*What the task requires*.
Please transcribe every record below exactly as it appears.

*Exercise data*.
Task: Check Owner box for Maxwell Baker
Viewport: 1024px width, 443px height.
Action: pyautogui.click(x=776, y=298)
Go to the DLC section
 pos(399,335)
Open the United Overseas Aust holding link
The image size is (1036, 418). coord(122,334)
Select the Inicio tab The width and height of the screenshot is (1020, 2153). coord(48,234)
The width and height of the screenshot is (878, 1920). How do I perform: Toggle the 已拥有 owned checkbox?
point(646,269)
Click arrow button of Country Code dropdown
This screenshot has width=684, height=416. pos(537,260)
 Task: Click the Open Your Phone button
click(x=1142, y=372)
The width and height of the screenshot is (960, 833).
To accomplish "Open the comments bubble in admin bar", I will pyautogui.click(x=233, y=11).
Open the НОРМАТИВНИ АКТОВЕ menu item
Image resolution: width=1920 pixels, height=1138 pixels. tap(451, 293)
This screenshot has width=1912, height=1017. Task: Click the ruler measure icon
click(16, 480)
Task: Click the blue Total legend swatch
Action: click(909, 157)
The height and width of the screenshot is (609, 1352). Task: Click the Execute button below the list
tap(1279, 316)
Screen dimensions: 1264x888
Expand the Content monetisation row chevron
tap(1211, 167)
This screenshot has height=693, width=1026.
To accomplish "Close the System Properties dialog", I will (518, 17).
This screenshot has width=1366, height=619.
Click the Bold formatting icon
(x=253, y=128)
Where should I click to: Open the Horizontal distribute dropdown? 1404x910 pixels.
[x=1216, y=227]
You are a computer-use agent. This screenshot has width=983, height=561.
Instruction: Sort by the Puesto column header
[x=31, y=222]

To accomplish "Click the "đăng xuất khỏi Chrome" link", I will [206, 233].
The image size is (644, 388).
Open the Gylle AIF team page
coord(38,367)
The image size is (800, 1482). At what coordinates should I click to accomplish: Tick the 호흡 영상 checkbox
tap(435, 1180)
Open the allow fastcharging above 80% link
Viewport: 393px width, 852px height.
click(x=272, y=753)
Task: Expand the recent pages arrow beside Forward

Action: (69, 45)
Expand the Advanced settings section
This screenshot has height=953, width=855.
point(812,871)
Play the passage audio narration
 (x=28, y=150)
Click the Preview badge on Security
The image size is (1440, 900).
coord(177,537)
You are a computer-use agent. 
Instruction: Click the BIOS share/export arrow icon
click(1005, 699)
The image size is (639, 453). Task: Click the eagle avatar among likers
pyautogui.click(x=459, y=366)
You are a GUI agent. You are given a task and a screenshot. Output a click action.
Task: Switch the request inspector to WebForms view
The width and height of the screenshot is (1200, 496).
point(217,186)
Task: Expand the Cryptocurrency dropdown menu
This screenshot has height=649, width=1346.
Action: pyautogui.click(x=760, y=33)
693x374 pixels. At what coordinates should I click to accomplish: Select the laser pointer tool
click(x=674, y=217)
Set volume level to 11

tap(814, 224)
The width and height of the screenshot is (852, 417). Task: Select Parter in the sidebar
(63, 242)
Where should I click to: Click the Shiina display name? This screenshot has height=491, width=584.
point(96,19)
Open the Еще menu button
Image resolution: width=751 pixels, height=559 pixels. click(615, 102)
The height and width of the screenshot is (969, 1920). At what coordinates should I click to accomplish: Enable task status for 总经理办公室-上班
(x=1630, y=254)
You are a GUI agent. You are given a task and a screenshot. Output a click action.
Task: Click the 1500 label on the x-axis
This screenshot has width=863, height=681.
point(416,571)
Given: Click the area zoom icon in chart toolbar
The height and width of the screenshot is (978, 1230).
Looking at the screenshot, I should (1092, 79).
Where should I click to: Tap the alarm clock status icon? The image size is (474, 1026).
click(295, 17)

*Written reply*.
Task: Check Owner box for Maxwell Baker
Viewport: 1024px width, 443px height.
Action: pyautogui.click(x=776, y=298)
Go to the DLC section
 pos(399,335)
Open the United Overseas Aust holding link
The image size is (1036, 418). coord(122,334)
Select the Inicio tab The width and height of the screenshot is (1020, 2153). coord(48,234)
The width and height of the screenshot is (878, 1920). How do I perform: Toggle the 已拥有 owned checkbox?
point(646,269)
Click arrow button of Country Code dropdown
This screenshot has width=684, height=416. pos(537,260)
 Task: Click the Open Your Phone button
click(x=1142, y=372)
The width and height of the screenshot is (960, 833).
To accomplish "Open the comments bubble in admin bar", I will pyautogui.click(x=233, y=11).
Open the НОРМАТИВНИ АКТОВЕ menu item
Image resolution: width=1920 pixels, height=1138 pixels. tap(451, 293)
This screenshot has width=1912, height=1017. Task: Click the ruler measure icon
click(16, 480)
Task: Click the blue Total legend swatch
Action: click(909, 157)
The height and width of the screenshot is (609, 1352). Task: Click the Execute button below the list
tap(1279, 316)
Screen dimensions: 1264x888
Expand the Content monetisation row chevron
tap(1211, 167)
This screenshot has height=693, width=1026.
To accomplish "Close the System Properties dialog", I will (518, 17).
This screenshot has width=1366, height=619.
Click the Bold formatting icon
(x=253, y=128)
Where should I click to: Open the Horizontal distribute dropdown? 1404x910 pixels.
[x=1216, y=227]
You are a computer-use agent. This screenshot has width=983, height=561.
Instruction: Sort by the Puesto column header
[x=31, y=222]

To accomplish "Click the "đăng xuất khỏi Chrome" link", I will [206, 233].
The image size is (644, 388).
Open the Gylle AIF team page
coord(38,367)
The image size is (800, 1482). At what coordinates should I click to accomplish: Tick the 호흡 영상 checkbox
tap(435, 1180)
Open the allow fastcharging above 80% link
Viewport: 393px width, 852px height.
click(x=272, y=753)
Task: Expand the recent pages arrow beside Forward

Action: (69, 45)
Expand the Advanced settings section
This screenshot has height=953, width=855.
point(812,871)
Play the passage audio narration
 (x=28, y=150)
Click the Preview badge on Security
The image size is (1440, 900).
coord(177,537)
You are a computer-use agent. 
Instruction: Click the BIOS share/export arrow icon
click(1005, 699)
The image size is (639, 453). Task: Click the eagle avatar among likers
pyautogui.click(x=459, y=366)
You are a GUI agent. You are given a task and a screenshot. Output a click action.
Task: Switch the request inspector to WebForms view
The width and height of the screenshot is (1200, 496).
point(217,186)
Task: Expand the Cryptocurrency dropdown menu
This screenshot has height=649, width=1346.
Action: pyautogui.click(x=760, y=33)
693x374 pixels. At what coordinates should I click to accomplish: Select the laser pointer tool
click(x=674, y=217)
Set volume level to 11

tap(814, 224)
The width and height of the screenshot is (852, 417). Task: Select Parter in the sidebar
(63, 242)
Where should I click to: Click the Shiina display name? This screenshot has height=491, width=584.
point(96,19)
Open the Еще menu button
Image resolution: width=751 pixels, height=559 pixels. click(615, 102)
The height and width of the screenshot is (969, 1920). At what coordinates should I click to accomplish: Enable task status for 总经理办公室-上班
(x=1630, y=254)
You are a GUI agent. You are given a task and a screenshot. Output a click action.
Task: Click the 1500 label on the x-axis
This screenshot has width=863, height=681.
point(416,571)
Given: Click the area zoom icon in chart toolbar
The height and width of the screenshot is (978, 1230).
Looking at the screenshot, I should (1092, 79).
Where should I click to: Tap the alarm clock status icon? The image size is (474, 1026).
click(295, 17)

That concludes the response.